With these thoughts, Abbott met the evening train, to see Robert Clinton hastily emerge from the solitude he had endured in the midst of many.

Robert was in no pacific mood, and when he found himself almost in the arms of Abbott, his greeting was boisterous because impatient at being stopped. Abbott, knowing that Robert was not ordinarily effusive, thought, "He has the secret!"

Robert shook hands without delaying progress toward the waiting hack, bearing Abbott along on waves of greeting.

"But surely you are not going to ride!" Abbott expostulated.

"Business—very pressing—see you later."

"But I have business with you, Mr. Clinton, that can't wait. Come, walk with me to town and I'll explain; it'll delay you only a few minutes."

Like a restive horse on finding himself restrained, Robert Clinton lifted a leg without advancing. "Oh, very well," he agreed. "In fact, I've something important for you, old fellow, and I'll explain before I—before the—yes, before," he ended, turning his back upon the hack with a smothered growl.

They penetrated the silent by-streets of the outskirts of Littleburg, Robert going as fast as he could drag his companion, and Abbott walking as slowly as he could hold back the other.

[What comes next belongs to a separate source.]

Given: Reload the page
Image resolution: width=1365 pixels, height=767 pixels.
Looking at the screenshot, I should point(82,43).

"Lucky I was at the station," Abbott exclaimed, "since you've something to tell me, Bob. What is it?" In thus addressing his old friend as "Bob" the young man was officially declaring that their relationship as teacher and school-director was for ever at an end, and they stood as man to man.

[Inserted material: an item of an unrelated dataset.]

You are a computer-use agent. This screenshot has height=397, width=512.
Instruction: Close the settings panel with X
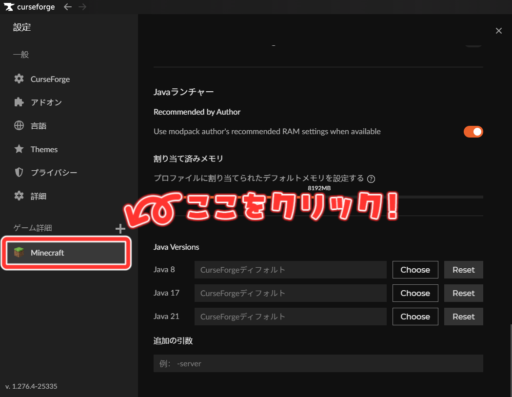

Clinton spoke rapidly, with his wonted bruskness: "Guess you know I've been knocking about the country for the last three or four weeks—saw a good many old friends—a fellow can't go anywhere without meeting somebody he knows—curious, isn't it? Well, I've got an opening for you. You know how sorry I am because we had to plump another teacher on to your job, but don't you worry if Fran did hold your hand—just you keep your hands in your pockets after this, when there's danger— Say! I've got something lots better for you than Littleburg. School out in Oklahoma—rich—private man behind it—he owns the whole plant, and he's determined to run it to suit the new ideas. This rich man— chum of mine—went West, bought land, sat on it, got up with his jeans full of money. Wants you to come at once."

Abbott was elated. "What kind of new ideas, Bob?" he asked joyously.

"Oh, that impractical nonsense of teaching life instead of books—I guess it's as much an advance over the common thing, as teaching words instead of a, b, c's. You know what I mean, but I don't think I do. Don't worry about it now—something terrible's on my mind—just awful! I can't think of anything else. What you want to do is to scoot out to Tahlelah, Oklahoma, to this address—here's his card—tell 'em Bob sent you—" He looked at Abbott feverishly, as if almost hoping Abbott would bolt for Tahlelah then and there. His broad red face was set determinedly.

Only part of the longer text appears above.